York Peter A, Peña Rut, Kent Daniel, Wood Robert J
John A. Paulson School of Engineering and Applied Sciences, Harvard University, 150 Western Ave., Boston, MA, USA.
Wyss Institute for Biologically Inspired Engineering, 3 Blackfan Circle, Boston, MA, USA.
Sci Robot. 2021 Jan 13;6(50). doi: 10.1126/scirobotics.abd5476.
The creation of multiarticulated mechanisms for use with minimally invasive surgical tools is difficult because of fabrication, assembly, and actuation challenges on the millimeter scale of these devices. Nevertheless, such mechanisms are desirable for granting surgeons greater precision and dexterity to manipulate and visualize tissue at the surgical site. Here, we describe the construction of a complex optoelectromechanical device that can be integrated with existing surgical tools to control the position of a fiber-delivered laser. By using modular assembly and a laminate fabrication method, we are able to create a smaller and higher-bandwidth device than the current state of the art while achieving a range of motion similar to existing tools. The device we present is 6 millimeters in diameter and 16 millimeters in length and is capable of focusing and steering a fiber-delivered laser beam at high speed (1.2-kilohertz bandwidth) over a large range (over ±10 degrees in both of two axes) with excellent static repeatability (200 micrometers).

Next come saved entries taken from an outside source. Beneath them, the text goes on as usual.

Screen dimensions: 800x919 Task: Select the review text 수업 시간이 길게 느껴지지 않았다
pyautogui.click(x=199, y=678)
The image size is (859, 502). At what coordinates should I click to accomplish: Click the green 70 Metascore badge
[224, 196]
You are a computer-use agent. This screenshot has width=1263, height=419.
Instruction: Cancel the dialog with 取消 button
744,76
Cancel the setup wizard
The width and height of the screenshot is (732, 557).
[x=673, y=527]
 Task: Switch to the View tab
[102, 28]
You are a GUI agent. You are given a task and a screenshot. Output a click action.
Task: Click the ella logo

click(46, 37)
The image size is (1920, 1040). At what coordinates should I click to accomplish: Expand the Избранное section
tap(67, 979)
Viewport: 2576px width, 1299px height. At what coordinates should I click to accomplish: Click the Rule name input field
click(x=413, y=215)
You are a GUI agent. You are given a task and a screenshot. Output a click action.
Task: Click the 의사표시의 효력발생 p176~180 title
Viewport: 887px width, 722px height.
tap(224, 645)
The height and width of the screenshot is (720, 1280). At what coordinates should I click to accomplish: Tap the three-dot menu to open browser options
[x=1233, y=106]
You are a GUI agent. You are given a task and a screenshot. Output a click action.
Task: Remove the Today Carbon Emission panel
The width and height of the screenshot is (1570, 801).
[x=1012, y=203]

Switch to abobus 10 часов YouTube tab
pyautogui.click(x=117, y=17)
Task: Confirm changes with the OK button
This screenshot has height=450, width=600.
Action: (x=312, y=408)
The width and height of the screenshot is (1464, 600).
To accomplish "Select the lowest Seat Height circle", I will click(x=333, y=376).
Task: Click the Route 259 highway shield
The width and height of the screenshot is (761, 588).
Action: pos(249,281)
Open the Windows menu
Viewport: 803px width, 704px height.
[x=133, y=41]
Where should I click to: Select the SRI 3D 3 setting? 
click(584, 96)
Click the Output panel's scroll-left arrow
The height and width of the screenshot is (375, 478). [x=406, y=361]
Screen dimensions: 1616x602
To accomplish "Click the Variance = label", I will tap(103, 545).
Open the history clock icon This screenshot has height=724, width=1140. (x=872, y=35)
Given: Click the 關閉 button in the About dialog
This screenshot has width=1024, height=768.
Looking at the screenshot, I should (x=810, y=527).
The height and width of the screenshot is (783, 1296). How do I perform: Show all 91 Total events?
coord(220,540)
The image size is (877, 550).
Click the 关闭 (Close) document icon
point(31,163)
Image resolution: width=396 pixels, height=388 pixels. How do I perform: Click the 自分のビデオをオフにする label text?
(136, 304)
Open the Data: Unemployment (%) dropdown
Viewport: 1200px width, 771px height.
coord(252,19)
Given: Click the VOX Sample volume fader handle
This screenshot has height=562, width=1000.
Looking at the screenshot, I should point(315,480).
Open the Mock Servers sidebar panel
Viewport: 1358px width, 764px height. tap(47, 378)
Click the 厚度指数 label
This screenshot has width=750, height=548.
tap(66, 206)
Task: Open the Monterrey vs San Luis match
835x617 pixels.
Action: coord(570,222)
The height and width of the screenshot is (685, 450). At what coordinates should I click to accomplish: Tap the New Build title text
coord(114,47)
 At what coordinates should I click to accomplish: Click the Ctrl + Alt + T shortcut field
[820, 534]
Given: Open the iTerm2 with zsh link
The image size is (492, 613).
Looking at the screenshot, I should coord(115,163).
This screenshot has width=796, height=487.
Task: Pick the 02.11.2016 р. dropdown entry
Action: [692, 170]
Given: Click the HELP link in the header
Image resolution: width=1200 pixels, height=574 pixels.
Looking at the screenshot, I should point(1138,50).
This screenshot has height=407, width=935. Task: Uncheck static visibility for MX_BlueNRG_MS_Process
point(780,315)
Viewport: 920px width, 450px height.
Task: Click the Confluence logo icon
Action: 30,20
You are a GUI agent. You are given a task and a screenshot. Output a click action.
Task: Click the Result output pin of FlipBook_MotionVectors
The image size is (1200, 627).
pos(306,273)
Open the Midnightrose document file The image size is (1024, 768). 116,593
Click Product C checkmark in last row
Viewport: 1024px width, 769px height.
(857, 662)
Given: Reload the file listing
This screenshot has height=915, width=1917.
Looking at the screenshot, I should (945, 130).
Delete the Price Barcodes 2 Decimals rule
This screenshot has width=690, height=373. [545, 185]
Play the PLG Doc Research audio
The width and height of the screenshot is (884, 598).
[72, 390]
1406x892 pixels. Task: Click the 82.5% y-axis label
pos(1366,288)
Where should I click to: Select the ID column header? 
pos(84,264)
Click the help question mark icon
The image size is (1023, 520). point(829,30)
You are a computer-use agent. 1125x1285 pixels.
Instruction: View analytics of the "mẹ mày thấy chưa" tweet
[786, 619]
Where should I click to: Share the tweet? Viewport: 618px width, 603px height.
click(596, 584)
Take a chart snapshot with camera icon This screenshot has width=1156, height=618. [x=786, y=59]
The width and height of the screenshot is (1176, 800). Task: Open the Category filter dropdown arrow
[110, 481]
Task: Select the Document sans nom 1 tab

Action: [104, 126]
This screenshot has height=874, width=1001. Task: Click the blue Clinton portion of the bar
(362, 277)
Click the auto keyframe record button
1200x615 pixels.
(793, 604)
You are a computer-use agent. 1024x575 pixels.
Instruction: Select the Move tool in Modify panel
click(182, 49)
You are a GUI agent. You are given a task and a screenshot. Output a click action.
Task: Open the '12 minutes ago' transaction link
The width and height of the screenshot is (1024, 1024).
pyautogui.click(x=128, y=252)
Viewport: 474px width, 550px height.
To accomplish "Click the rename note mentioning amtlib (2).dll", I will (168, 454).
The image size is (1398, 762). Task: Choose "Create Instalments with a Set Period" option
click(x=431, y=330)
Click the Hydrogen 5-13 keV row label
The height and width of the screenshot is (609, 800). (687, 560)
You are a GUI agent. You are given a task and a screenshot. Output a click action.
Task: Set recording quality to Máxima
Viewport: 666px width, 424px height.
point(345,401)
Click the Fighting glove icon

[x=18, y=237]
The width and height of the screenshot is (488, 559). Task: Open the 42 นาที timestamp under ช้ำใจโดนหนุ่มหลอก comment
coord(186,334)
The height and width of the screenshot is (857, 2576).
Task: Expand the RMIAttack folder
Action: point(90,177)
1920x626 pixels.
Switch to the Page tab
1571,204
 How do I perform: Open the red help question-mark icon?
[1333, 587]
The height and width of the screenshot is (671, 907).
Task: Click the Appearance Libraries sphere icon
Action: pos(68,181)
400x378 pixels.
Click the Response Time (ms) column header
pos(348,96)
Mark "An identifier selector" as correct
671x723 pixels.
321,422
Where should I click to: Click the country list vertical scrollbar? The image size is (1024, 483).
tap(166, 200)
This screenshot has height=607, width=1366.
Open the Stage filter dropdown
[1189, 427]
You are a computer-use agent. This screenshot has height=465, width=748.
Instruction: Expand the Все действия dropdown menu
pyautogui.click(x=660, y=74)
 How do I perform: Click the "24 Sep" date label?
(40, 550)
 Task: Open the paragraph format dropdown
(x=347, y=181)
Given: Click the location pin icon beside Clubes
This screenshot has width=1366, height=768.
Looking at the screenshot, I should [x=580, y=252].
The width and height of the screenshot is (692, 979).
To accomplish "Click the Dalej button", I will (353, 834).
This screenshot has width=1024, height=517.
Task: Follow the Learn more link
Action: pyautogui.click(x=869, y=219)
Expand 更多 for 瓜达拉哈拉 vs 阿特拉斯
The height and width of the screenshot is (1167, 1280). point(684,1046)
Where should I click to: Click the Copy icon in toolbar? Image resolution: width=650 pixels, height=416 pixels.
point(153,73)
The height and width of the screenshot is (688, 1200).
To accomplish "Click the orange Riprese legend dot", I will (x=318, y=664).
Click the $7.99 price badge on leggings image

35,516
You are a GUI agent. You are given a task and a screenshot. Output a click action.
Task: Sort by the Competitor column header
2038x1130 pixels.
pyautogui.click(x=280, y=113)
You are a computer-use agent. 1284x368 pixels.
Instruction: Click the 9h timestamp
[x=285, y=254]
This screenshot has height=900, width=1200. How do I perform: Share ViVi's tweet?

由于这些设备在毫米尺度上存在制造、组装和驱动方面的挑战,因此制造用于微创外科手术工具的多关节机构很困难。然而,这种机构对于赋予外科医生更高的精度和灵活性以在手术部位操作和可视化组织是很有必要的。在此,我们描述了一种复杂的光机电设备的构建,该设备可与现有的外科手术工具集成,以控制光纤传输激光的位置。通过使用模块化组装和层压制造方法,我们能够制造出比现有技术更小、带宽更高的设备,同时实现与现有工具相似的运动范围。我们展示的设备直径为6毫米,长度为16毫米,能够在大范围内(两个轴上均超过±10度)以高速(1.2千赫兹带宽)聚焦和转向光纤传输的激光束,并且具有出色的静态重复性(200微米)。